The high unemployment here is no doubt a contributor to the terrorism phenomena. But experts aren't altogether sure how much Algerian terrorism has to do with frustration here at home and how much of it is about anger at events abroad.
ROBERT FORD, US AMBASSADOR TO ALGERIA: The recruitment efforts are aimed heavily at young Algerian men. They are specifically targeting young men who feel resentment at the lack of economic opportunity and who also respond to a sort of anti-American sentiment. They often tie in, for example, the Iraq war.
KELLOGG: That's why the U.S. ambassador to Algeria spends much of his time trying to explain to people in the region why the U.S. is trying to bring democracy to Iraq.
And the U.S. is also looking at ways to help Algeria shore up its economy.
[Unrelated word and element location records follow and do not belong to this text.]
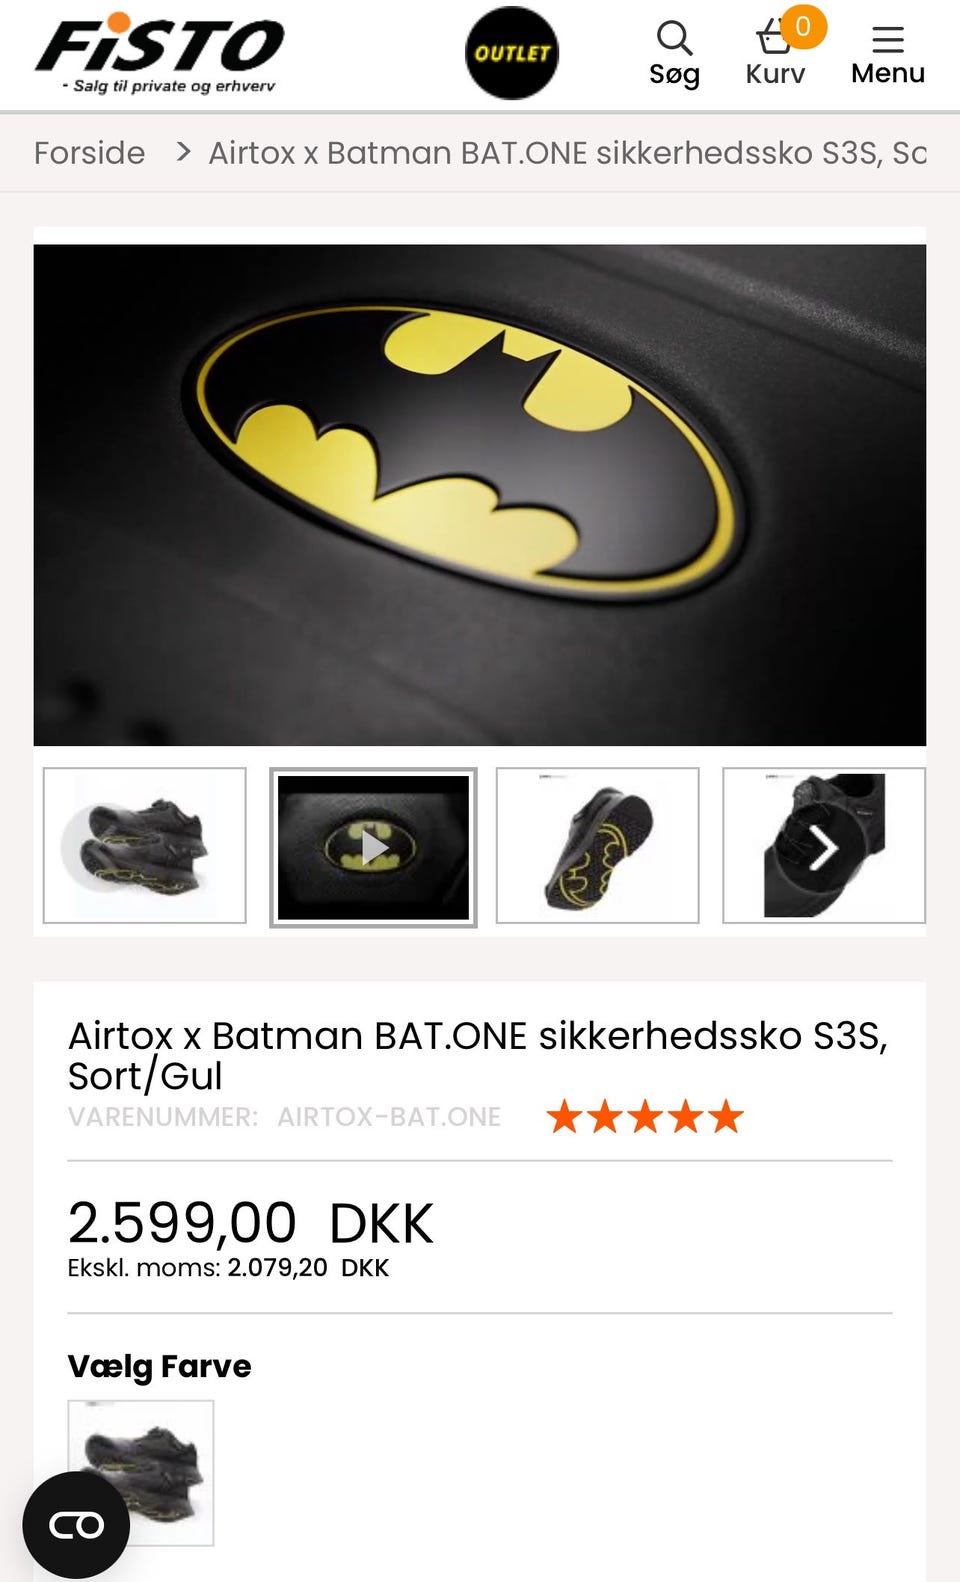Select the first shoe pair thumbnail
The height and width of the screenshot is (1582, 960).
tap(145, 845)
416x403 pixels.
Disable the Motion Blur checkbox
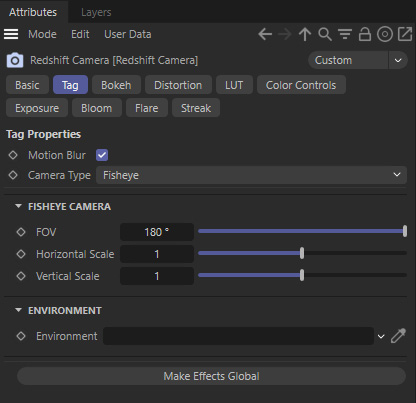click(102, 155)
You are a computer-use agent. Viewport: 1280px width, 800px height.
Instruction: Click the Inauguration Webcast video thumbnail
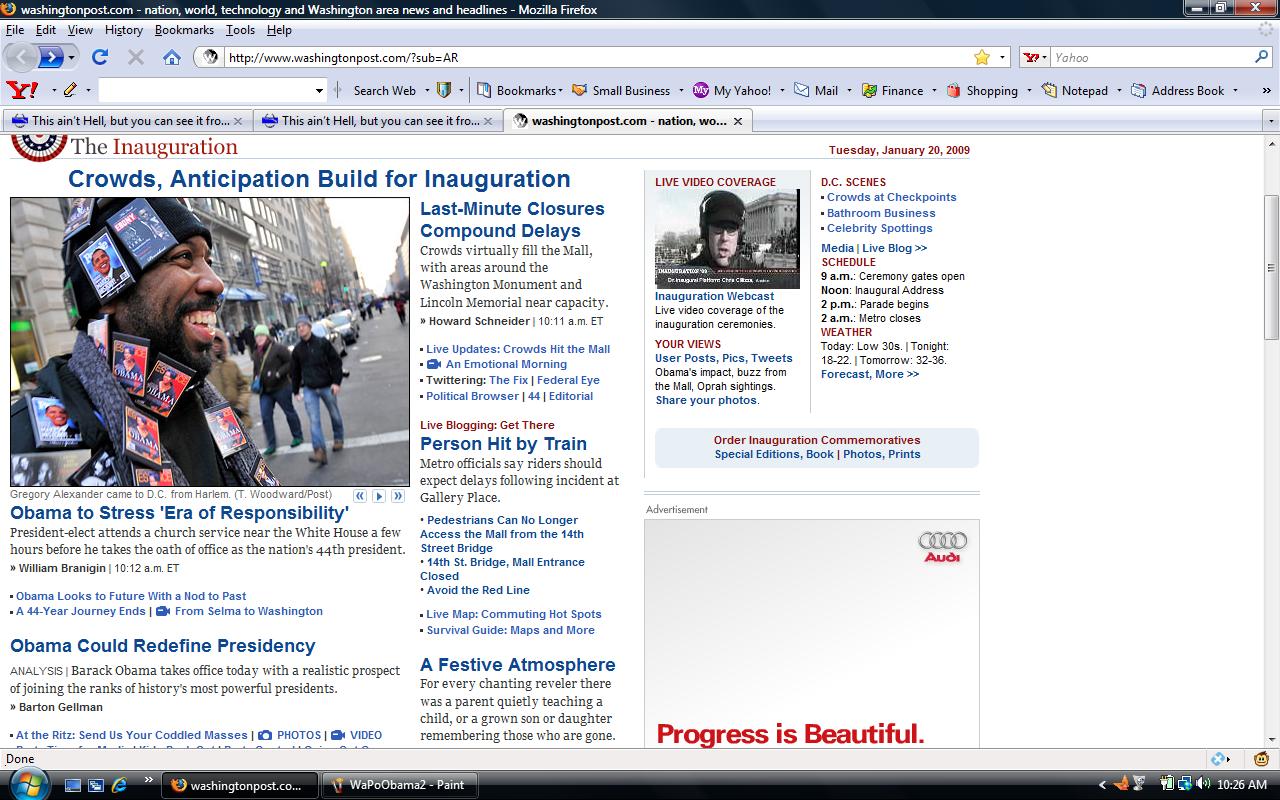click(x=727, y=239)
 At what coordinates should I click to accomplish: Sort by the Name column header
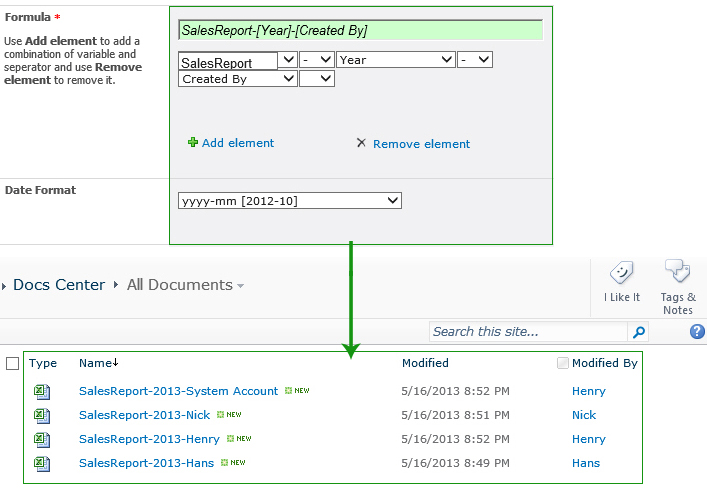(x=97, y=363)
This young man hanging around the market says his dream job is any job at all.
This woman explains that the hopelessness associated with the economic situation leaves young people vulnerable.
The government has been hunting jihadists down in their mountainous hideouts, but the problem is there are still some no-go zones in very porous borders. Al Qaeda in the Maghreb is being monitored closely by Algerian, European and U.S. security forces who are increasingly fine tuning their methods of international cooperation to combat what has the potential of being a dangerous new front in the war on terror. In Algiers, Amy Kellogg, FOX News.